Stollings, who claims she was fired without cause, has retained attorney Peter Ginsberg. Per a report from ESPN, she is looking to clear her name to get another head coaching job. Stollings had four years left on her contract, but per the deal cannot collect any remaining money unless it is proven she was fired without cause.

Ginsberg has sent a letter to Texas Tech vice chancellor and general counsel Eric Bentley to preserve documents and electronically stored information regarding the firing.


On August 5, USA TODAY released an article detailing an investigation built on exit interviews from former and current players over the 2018-19 and 2019-20 seasons. In the investigation, players said they felt threatened, were admonished for feeling depressed and isolated. Also, former strength and conditioning coach Ralph Petrella was accused of berating and sexually abusing members of the team. Petrella resigned after the season ended in March.

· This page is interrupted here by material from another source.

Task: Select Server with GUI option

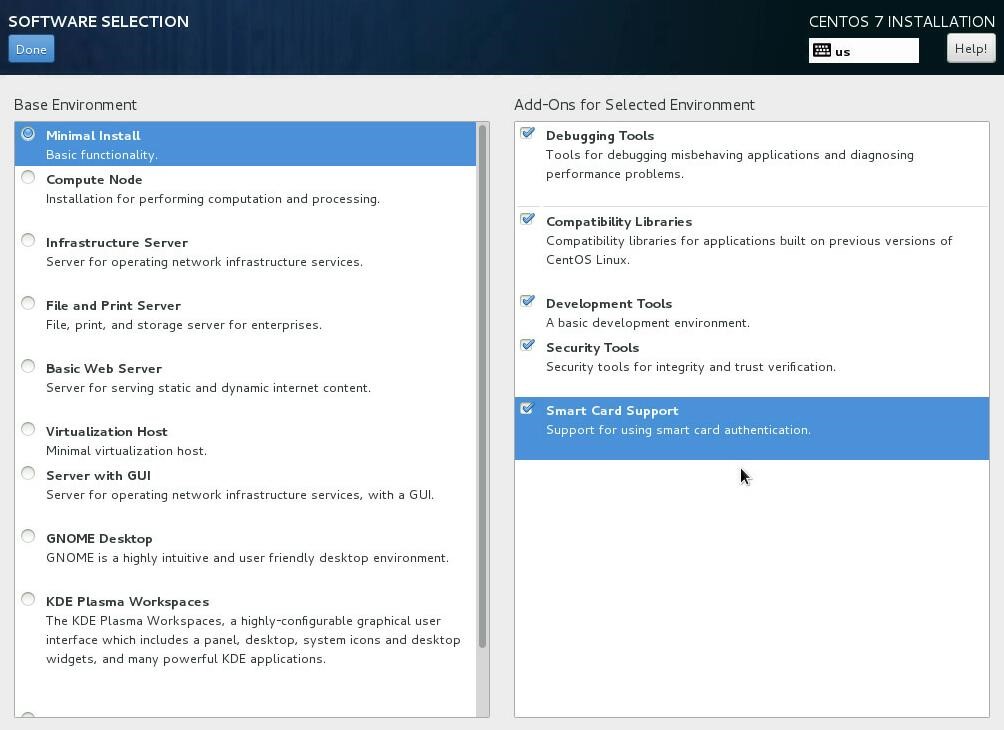Action: tap(28, 474)
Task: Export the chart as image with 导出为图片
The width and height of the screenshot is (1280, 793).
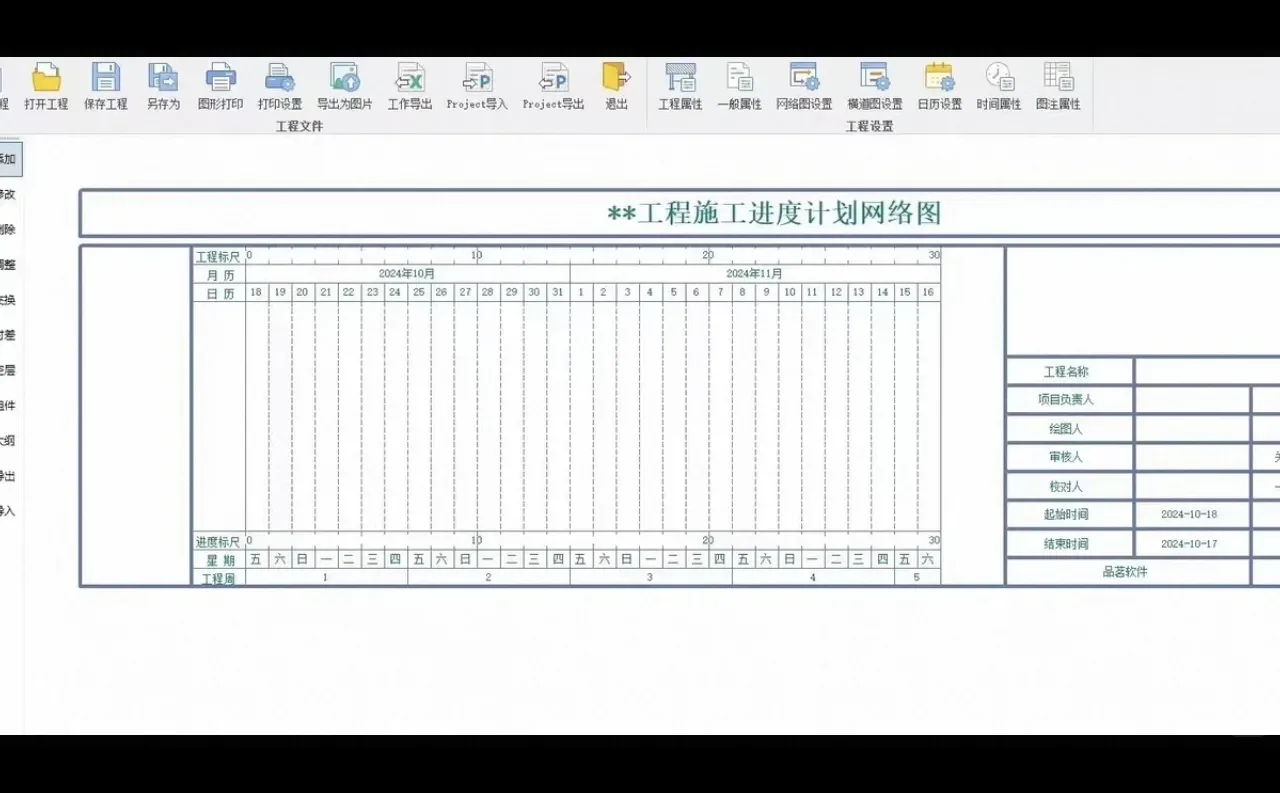Action: pos(345,85)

Texas Tech athletic director Kirby Hocutt has told USA Today that they had reviwed the program and discussed its findings with Stollings; Hocutt then met with players on multiple occasions and made the decision to fire Stollings the day after the article. In Stollings’ two-year run at Texas Tech, 12 players had transferred out of the program.


According to Stollings, everything in the USA TODAY article was already information that Hocutt had known. She said that the athletic director had even assured her she would stay in her position, and even allowed her to hire an assistant coach.

“I believed what Kirby was telling me: That we were moving ahead, and if improvements had to be made, they would be made,” said Stollings. “Does that mean I trusted him too much? I think now we can say apparently so.”

In the ESPN report, Stollings, who has also coached at Winthrop, VCU and Minnesota, made clear that Texas Tech said the program was lacking a culture of accountability.

“I don’t have a history of rules violations. I don’t have a history of people calling me abusive and toxic,” Stollings said. “What I do have is a history of positively turning around programs, and doing it very quickly at four schools.”

“I absolutely refuse the word toxic, put in any way, appropriately described this program.”